Bud, try a few things:

1.) mileage. Ask if reporting annual mileage will bring rate down.

2.) Raise deductible as high as you can. Check what savings are before committing.



Reinsurance markets are all wonky since interest rates climbed. The near double interest rates are what's driving the harsh increases in insurance all around.

I always do the mileage thing.

Deductable and looking for someone else if off the books for this year.
Insurance card was on the counter this AM. :laughing

Knowing the Mrs. once we get all bills we will be hunting for better deals for '25.
 
By "phantom profit", you mean paper profit, not actual capital (cash) increase?

Yes, the growing inflation makes it look like they made more money than they actually did (which is taxed). Profit = (current) Revenues - (past) Costs. Because of inflation the real value of the profits (i.e. what it can buy) is lower because to continue operation in the current period they now have to purchase labor, material, etc. at higher costs due to inflation. Because of the tax on phantom or paper profit due to historically lower costs relative to higher current revenues, the pool of capital (from prior profits) is smaller too, i.e. capital consumption.

BTW, the pool of capital is, ultimately, the source of demand for labor, which is why inflation and capital consumption is bad for all, not just the capitalists but the commies don't want you to know this.

Supplied information:
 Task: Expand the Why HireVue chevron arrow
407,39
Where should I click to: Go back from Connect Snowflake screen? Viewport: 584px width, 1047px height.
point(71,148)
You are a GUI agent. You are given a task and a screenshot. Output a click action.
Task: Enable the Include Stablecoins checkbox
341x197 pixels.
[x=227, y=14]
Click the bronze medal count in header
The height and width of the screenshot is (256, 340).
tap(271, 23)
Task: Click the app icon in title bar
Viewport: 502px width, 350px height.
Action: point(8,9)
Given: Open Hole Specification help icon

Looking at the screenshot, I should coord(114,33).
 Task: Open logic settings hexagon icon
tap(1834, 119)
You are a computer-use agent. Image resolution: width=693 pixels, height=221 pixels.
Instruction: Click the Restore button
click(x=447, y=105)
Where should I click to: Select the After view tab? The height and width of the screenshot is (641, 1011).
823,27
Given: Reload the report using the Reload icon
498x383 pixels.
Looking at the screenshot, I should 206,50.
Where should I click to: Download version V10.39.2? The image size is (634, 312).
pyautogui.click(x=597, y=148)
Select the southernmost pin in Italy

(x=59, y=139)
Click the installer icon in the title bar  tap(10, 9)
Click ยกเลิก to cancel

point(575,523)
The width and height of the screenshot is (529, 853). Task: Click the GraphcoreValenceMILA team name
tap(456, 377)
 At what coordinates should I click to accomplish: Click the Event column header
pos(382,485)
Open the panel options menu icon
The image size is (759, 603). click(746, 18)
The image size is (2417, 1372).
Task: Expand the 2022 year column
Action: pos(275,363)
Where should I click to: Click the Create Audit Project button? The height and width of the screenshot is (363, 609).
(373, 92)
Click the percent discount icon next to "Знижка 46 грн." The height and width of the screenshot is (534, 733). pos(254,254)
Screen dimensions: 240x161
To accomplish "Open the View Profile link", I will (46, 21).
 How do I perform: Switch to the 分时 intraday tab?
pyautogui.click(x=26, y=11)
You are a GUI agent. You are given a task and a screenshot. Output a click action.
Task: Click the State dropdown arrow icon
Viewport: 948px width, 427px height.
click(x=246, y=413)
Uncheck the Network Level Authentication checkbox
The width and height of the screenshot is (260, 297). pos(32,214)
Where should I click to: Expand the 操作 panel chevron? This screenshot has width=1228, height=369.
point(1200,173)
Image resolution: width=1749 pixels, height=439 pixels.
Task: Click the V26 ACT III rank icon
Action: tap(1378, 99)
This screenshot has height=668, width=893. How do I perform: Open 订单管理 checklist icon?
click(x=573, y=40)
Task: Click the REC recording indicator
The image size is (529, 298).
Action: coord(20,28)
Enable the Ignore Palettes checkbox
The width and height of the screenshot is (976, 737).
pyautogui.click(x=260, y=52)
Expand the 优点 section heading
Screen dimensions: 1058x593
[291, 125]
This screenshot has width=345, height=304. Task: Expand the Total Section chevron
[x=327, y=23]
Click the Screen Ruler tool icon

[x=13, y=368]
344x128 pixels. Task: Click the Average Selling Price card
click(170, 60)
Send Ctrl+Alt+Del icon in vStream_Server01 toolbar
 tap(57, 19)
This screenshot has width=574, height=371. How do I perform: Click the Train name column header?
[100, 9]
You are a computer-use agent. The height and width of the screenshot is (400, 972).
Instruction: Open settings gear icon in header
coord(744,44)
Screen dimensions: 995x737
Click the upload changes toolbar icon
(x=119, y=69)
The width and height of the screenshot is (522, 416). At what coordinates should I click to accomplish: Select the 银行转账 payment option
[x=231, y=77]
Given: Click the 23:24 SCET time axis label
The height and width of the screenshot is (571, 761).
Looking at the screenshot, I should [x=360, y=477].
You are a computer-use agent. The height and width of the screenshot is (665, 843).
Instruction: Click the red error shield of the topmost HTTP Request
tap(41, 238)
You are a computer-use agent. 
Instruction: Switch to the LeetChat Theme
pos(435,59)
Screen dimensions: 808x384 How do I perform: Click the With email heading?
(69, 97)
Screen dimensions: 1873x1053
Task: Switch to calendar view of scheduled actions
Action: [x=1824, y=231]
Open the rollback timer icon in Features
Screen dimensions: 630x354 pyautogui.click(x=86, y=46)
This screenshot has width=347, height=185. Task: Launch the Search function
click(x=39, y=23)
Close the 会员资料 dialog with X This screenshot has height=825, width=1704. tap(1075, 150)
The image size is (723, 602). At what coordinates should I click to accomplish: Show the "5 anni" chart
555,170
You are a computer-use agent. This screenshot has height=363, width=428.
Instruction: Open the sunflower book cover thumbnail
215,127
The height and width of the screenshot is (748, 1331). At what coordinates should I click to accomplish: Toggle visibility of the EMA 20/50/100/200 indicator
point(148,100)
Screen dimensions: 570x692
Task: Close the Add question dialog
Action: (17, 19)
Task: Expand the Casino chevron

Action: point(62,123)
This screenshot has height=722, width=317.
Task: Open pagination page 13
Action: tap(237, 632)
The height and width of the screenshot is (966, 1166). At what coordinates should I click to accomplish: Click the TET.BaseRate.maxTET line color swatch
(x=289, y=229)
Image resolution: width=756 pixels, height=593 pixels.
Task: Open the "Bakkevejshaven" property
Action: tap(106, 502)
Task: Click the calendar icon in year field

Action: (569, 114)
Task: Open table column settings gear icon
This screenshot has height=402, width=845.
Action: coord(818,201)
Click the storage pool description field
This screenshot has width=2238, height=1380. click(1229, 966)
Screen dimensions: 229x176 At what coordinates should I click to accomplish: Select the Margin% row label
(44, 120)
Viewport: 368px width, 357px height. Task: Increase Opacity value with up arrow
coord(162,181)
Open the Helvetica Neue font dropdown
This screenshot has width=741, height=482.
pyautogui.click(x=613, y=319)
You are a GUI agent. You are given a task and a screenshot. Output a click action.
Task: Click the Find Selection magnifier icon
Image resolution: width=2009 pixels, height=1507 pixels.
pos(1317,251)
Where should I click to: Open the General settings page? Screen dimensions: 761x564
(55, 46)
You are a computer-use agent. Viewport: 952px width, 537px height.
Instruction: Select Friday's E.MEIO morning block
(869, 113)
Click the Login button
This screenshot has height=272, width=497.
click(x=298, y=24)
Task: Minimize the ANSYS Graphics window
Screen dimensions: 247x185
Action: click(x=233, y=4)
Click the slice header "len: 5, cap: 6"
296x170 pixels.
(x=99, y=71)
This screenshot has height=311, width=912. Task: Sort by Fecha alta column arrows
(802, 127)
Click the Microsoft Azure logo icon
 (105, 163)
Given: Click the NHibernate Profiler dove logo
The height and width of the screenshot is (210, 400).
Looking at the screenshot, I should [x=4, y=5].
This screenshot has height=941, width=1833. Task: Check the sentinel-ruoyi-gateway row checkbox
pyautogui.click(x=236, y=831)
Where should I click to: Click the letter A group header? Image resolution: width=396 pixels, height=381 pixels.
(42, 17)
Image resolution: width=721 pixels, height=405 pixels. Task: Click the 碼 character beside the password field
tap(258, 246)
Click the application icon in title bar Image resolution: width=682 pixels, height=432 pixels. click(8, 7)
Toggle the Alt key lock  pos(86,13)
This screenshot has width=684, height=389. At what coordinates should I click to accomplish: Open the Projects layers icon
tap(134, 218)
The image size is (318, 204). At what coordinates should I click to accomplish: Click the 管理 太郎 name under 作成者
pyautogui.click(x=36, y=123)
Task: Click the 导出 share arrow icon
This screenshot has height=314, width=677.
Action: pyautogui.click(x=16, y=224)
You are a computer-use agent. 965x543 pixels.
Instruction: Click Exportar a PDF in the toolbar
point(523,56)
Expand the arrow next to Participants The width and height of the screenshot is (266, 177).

Description of the task:
Carry on the forum discussion about insurance rates and inflation, starting after its final sentence. The entries come from a separate source with no connection to the insurance and inflation discussion.

Output:
 
Gotcha. Cause reinvested capital is @ a higher rate for the same performance YoY as investment comes first and ROI, second. Agree with that.

Insurance companies do operate differently from standard firm profit classifications. Insurance premiums aren't taxed, but the return on the invested (held) premium pool is taxed. Insurers operate in a totally different world, IMO.
 
i just dropped collision, left everything else in place, prices are mad otherwise
 
Insurance companies do operate differently from standard firm profit classifications. Insurance premiums aren't taxed, but the return on the invested (held) premium pool is taxed. Insurers operate in a totally different world, IMO.

Insurance companies and banks operate on the same principle of pooled risk (in various forms) so economically they are the same type of entities and, as you imply, have "special" rules for operating and making profits. Notice that whenever there is a "banking" crisis a number of large insurance companies fail as well. The system stinks from the Federal Reserve on down and is a govt sponsored criminal enterprise but they split the spoils and it is "legal" so it is okay, lol.
 
When I sold my R1200R and ordered a new '22 R1250RS, I just about choked to death when Progressive's online doodad quoted me.....$1,010.00 per month for full coverage.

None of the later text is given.